Reading text
Between Jim Crow, Plessy, the 1890s state conventions, the black voter was basically obliterated. It took the civ rts movement of the 60s to restore it
There was talk as early as 1870 of Oscar Dunn, blk LG of LA, being made Grant’s VP…
Heh, another reason Southerners hate Grant still… Eh? ;-)
of crs some big Republicans also turned on Grant in ‘72…Horace Greeley ran as a compromise Dem/GOP candidate…but Grant was still hugely popular, despite his foibles
Not to forget Williams v. Mississippi which allowed literacy tests. That remained in effect until the Voting Rights Act of 1965
Yes…the real killer was the “understanding clause,” which allowed voting registrars to demand that applicants interpret a paragraph of the state constitution…obviously this cld then be abused…illiterate whites cld pass, educated blks deemed to have failed
I’m going to go in a slightly different direction. Judging from your book jacket cover, you are a white man who does black history. I’ve heard the argument that only blacks can do black history, that only women can do women’s history etc. Why have you chosen to specialize in black history?
Or the classic question, “How many bubbles are in a bar of soap, boy?”
Heh, ‘Foibles’ indeed…! I think Grant’s administration has finally been surpassed by Shrub’s as the most corrupt…! ;-)
Although Grant deserves a lot of blame for Reconstructions failure, I think Johnson deserves much more. Johnson’s actions from Lincoln’s death thru Grant’s innauguration emboldened both the reactionaries in the North and the South. By the spring of 1869 any chance for an orderly and fair Reconstrucion were pretty much gone.
We have lived with the legacy of this tragedy to the present day. Anyone watching the Senate over the past few days has seen it continue to play out.

Given information
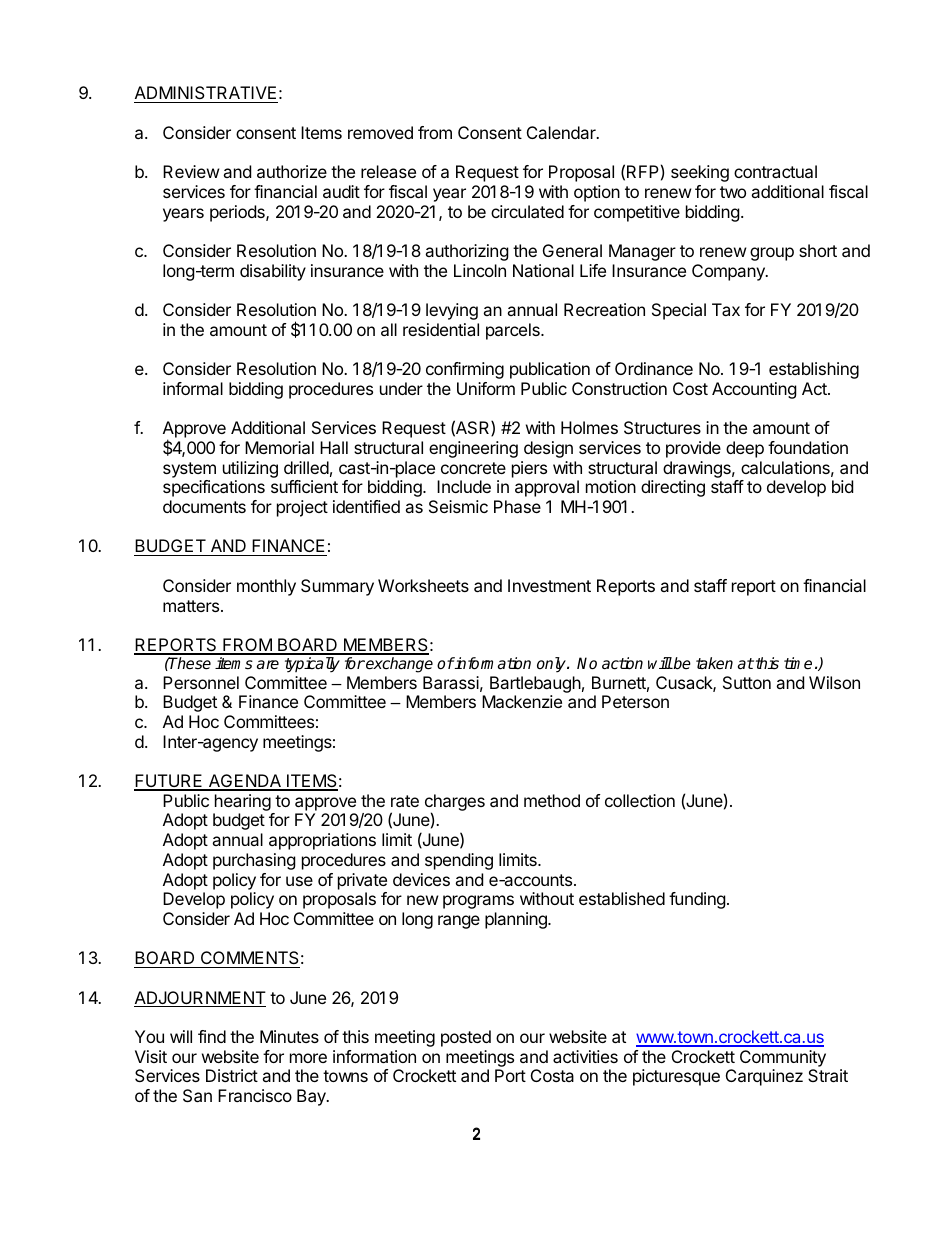  Describe the element at coordinates (206, 94) in the screenshot. I see `ADMINISTRATIVE` at that location.
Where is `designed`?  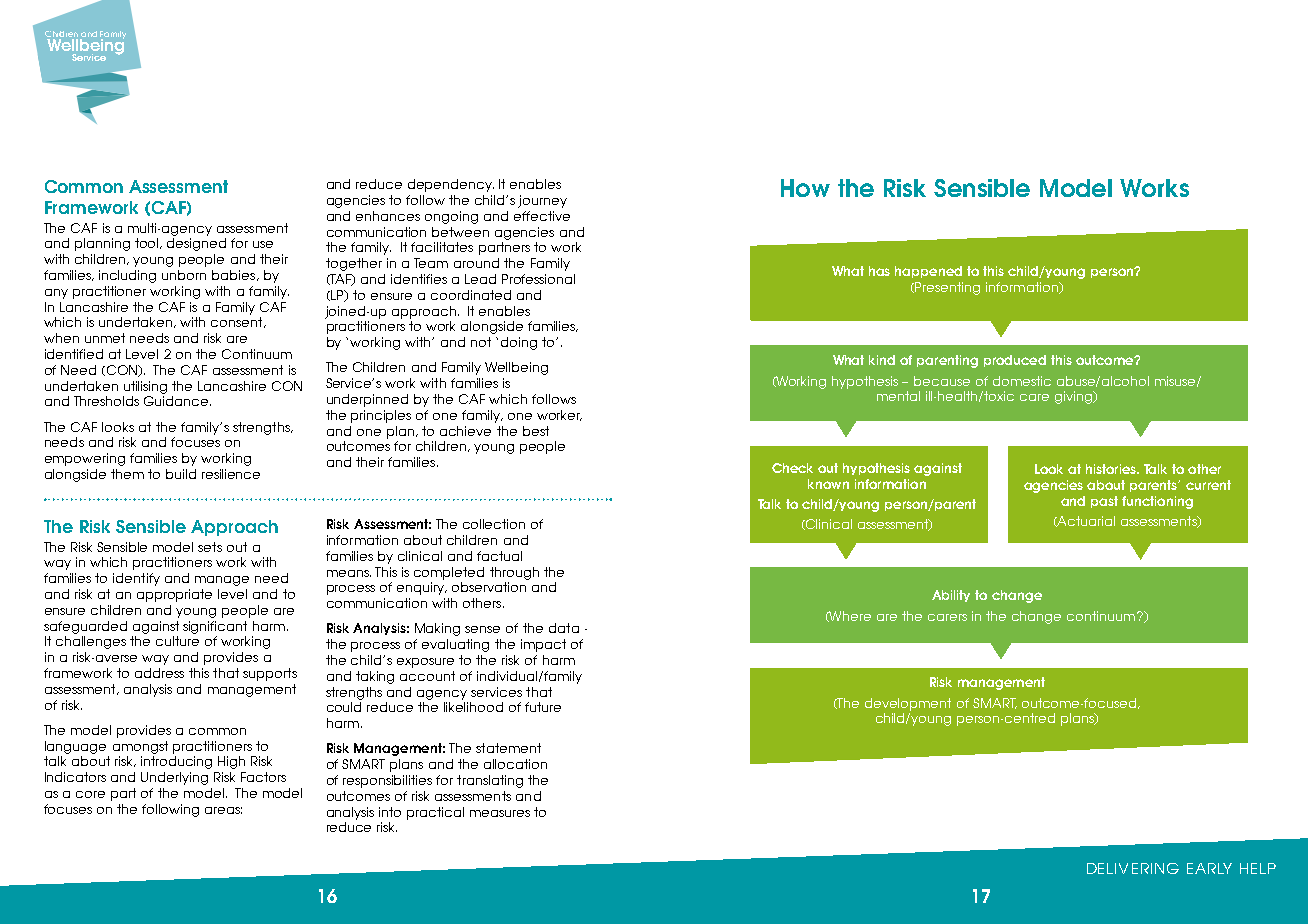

Given problem 1
Which court case allowed literacy tests, according to the discussion of Reconstruction and black voting?
Given problem 2
Decide whether each statement agrees with the discussion of Reconstruction and black voting, and answer yes or no with the deciding words quoted from it. (a) Horace Greeley ran as a candidate of both parties in '72. (b) The understanding clause let applicants pick which part of the state constitution to interpret. (c) By the spring of 1869, an orderly and fair Reconstruction was still within reach.
Given problem 3
Write a continuation of the discussion of Reconstruction and black voting that starts after its last comment.
The lines play no part in this work.

Written answer 1
Williams v. Mississippi.

Written answer 2
(a) Yes: "Horace Greeley ran as a compromise Dem/GOP candidate"
(b) No: "allowed voting registrars to demand that applicants interpret a paragraph of the state constitution"
(c) No: "By the spring of 1869 any chance for an orderly and fair Reconstrucion were pretty much gone."

Written answer 3
I still can’t believe that man got reelected.
I got hooked in gradually. My first book was about the Miss civ rts murders of 64..two whites and a black…then I had the idea for a history of lynching, which had never been done, but figured some blk scholar might do that…13 yrs later no one had, so I did…the new book was also one that no one else had done.
I did enjoy, though, how the redemption folks worked around the literacy tests, knowing that a significant percentage of their poor white base would also fail. Thus the subjectivity of the “understanding” test, where an election registrar would quiz a potential voter on his understanding of a section of the state constitution. It’s very easy to proclaim any white voter’s “understanding” acceptable, and any black potential voter’s not.
Both of ‘em, right, Caryn…? ;-)
As Pauline Kael did not say, “I can’t believe Nixon was re-elected. No one I know voted for him.” The acquaintance bias.
Yes the unraveling began under Johnson. So whites learned that the feds and the North generally were good at passing idealistic laws but loath to intervene in the So. After Grant crushed the KKK in 1870, the whites got more sly about disrupting black voting, etc…they knew they cld wear Reconstruction down, and they did
The North had the moral energy to fight and win the civil war, barely, but not enough to see Recon thru…the latter was a far more nuanced and intractable challenge
I agree with you, oldgold. Johnson’s actions led to Radical Reconstruction, which put the Senate in opposition to the President. Yet another legacy that plays out today.
It’s a good question how things might have played out had Johnson taken a different approach
Many Southerners, including John Singleton Mosby, realized that they had lost the war and had to accept the terms of the victor. If Johnson hadn’t bungled things so badly, perhaps Reconstruction would have actually reconstructed something over the long term.
Well of crs Recon did succeed at creating the 14th and 15th amendments and the Enforcement acts, and the new state conventions it mandated were positive steps for the ex-Confederacy…but you’re right it was overwhelmed ultimately
Yes, because after Johnson’s impeachment, the legislative branch dominated the two other branches until 1896. Presidents were really nice men who shook hands and kissed babies, but lacked any considerable power. I’ve stumped history classes before by asking them to name three presidents between 1877 and 1896, with Hayes and McKinley not included. Only one person ever got it right.
That they were willing to settle a Presidential election by trading away the almost intractable problem of Black civil rights still amazes me.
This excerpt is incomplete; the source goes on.